Exercise brief |
I would like each line of the data that holds the word "will" copied out.

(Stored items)
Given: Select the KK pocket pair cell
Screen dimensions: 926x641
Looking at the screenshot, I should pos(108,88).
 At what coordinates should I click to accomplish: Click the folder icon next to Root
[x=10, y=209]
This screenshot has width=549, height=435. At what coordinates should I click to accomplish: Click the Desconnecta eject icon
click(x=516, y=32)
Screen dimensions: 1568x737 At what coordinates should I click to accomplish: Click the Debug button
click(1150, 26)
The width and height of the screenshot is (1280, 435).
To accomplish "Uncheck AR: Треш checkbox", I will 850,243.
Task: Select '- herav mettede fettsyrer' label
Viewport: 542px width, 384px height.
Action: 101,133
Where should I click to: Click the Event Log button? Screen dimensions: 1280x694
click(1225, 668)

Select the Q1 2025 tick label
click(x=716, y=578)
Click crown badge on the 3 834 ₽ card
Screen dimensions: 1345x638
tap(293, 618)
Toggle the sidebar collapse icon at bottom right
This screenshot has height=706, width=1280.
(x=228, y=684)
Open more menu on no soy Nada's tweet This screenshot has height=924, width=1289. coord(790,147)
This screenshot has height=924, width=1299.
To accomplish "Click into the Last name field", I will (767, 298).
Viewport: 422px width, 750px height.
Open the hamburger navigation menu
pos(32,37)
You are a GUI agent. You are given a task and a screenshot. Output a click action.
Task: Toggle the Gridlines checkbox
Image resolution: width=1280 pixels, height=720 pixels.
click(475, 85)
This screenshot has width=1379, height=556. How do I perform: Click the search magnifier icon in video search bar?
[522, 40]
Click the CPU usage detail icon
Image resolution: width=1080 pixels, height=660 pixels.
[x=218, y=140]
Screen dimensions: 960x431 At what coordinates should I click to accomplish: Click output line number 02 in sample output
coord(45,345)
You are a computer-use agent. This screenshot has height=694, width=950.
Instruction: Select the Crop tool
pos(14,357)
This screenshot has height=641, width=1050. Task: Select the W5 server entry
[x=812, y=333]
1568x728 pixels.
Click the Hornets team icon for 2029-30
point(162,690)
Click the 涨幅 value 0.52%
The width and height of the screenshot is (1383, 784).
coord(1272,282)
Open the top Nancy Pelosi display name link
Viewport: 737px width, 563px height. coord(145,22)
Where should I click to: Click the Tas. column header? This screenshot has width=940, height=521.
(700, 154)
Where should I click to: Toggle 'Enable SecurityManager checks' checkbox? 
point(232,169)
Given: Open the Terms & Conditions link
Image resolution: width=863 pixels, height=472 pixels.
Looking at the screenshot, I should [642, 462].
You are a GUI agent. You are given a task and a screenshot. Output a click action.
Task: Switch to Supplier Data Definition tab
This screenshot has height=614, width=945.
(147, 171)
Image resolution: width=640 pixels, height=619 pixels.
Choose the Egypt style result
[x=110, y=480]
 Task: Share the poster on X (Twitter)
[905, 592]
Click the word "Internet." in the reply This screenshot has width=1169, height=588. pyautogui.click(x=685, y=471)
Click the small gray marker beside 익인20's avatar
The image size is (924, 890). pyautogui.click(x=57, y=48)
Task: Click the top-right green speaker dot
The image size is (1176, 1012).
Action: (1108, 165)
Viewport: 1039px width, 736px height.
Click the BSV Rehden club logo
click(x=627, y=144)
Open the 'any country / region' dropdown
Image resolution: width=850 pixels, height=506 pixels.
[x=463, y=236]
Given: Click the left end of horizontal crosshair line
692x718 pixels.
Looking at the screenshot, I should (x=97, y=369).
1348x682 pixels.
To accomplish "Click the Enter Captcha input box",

Written answer |
To accomplish "Uncheck AR: Треш checkbox", I will 850,243.
To accomplish "Click into the Last name field", I will (767, 298).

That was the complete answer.